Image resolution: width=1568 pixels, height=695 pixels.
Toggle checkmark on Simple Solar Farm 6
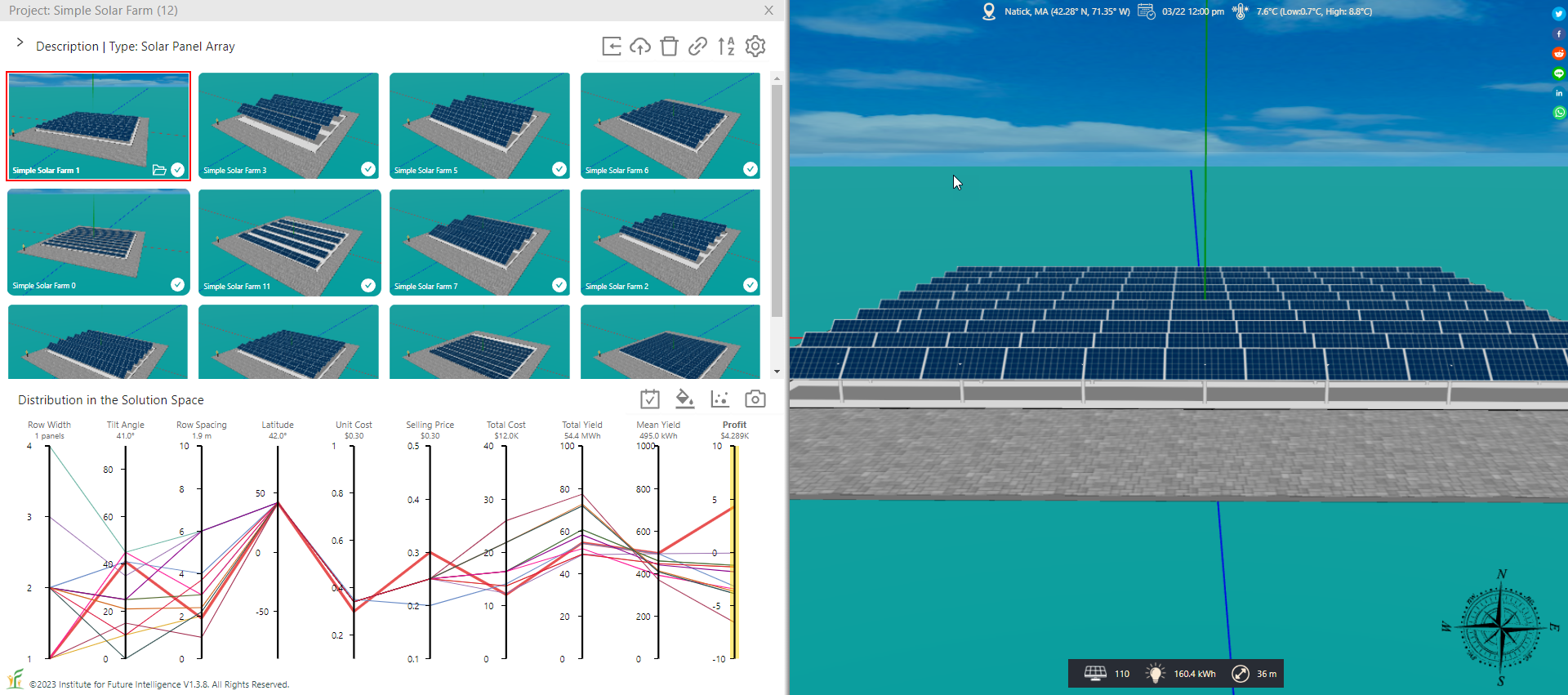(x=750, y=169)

########################################

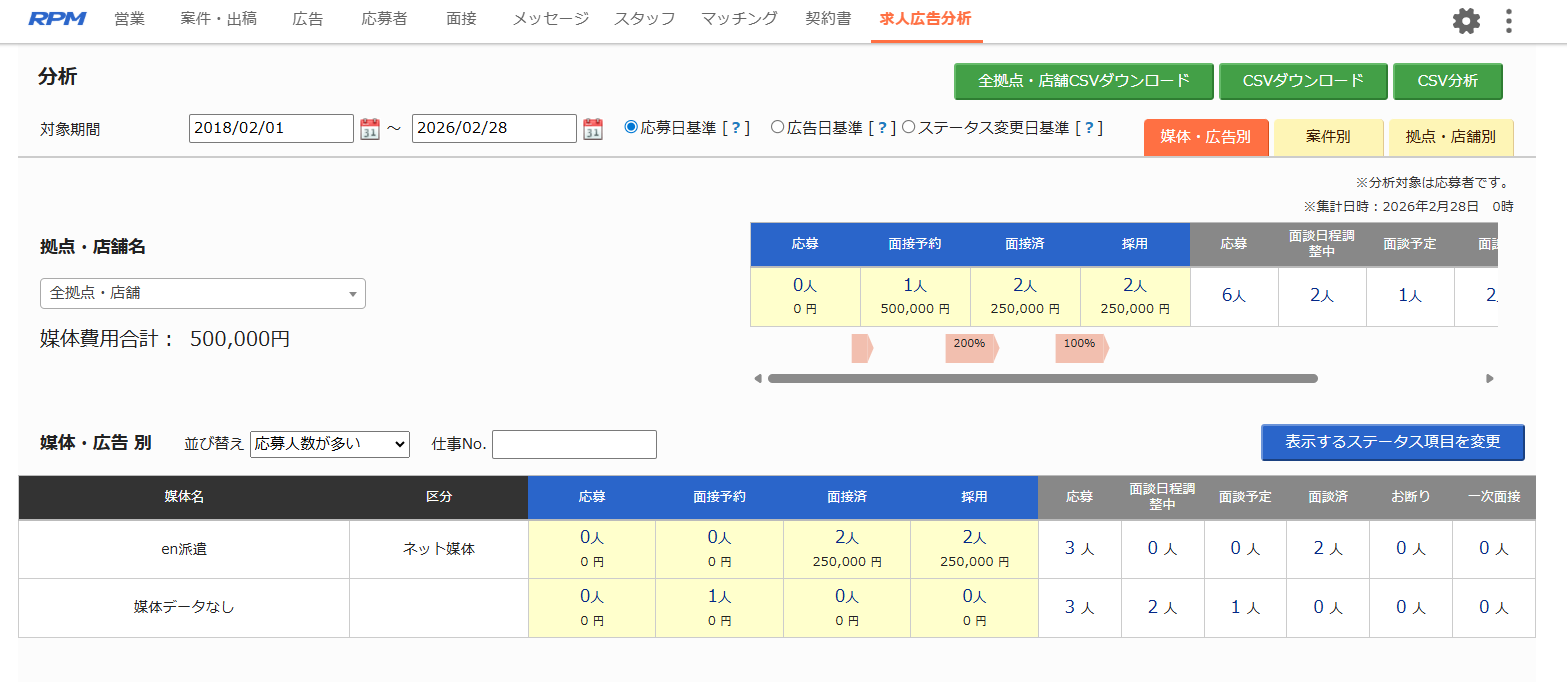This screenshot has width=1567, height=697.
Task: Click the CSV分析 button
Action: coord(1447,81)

########################################

▶ **REQUIREMENTS**:
Echo the records from the line containing "This screenshot has width=1567, height=697." through the line containing "Action: coord(1447,81)", including both of those lines, and omit the pictures from your answer.

▶ **THE ANSWER**:
This screenshot has width=1567, height=697.
Task: Click the CSV分析 button
Action: coord(1447,81)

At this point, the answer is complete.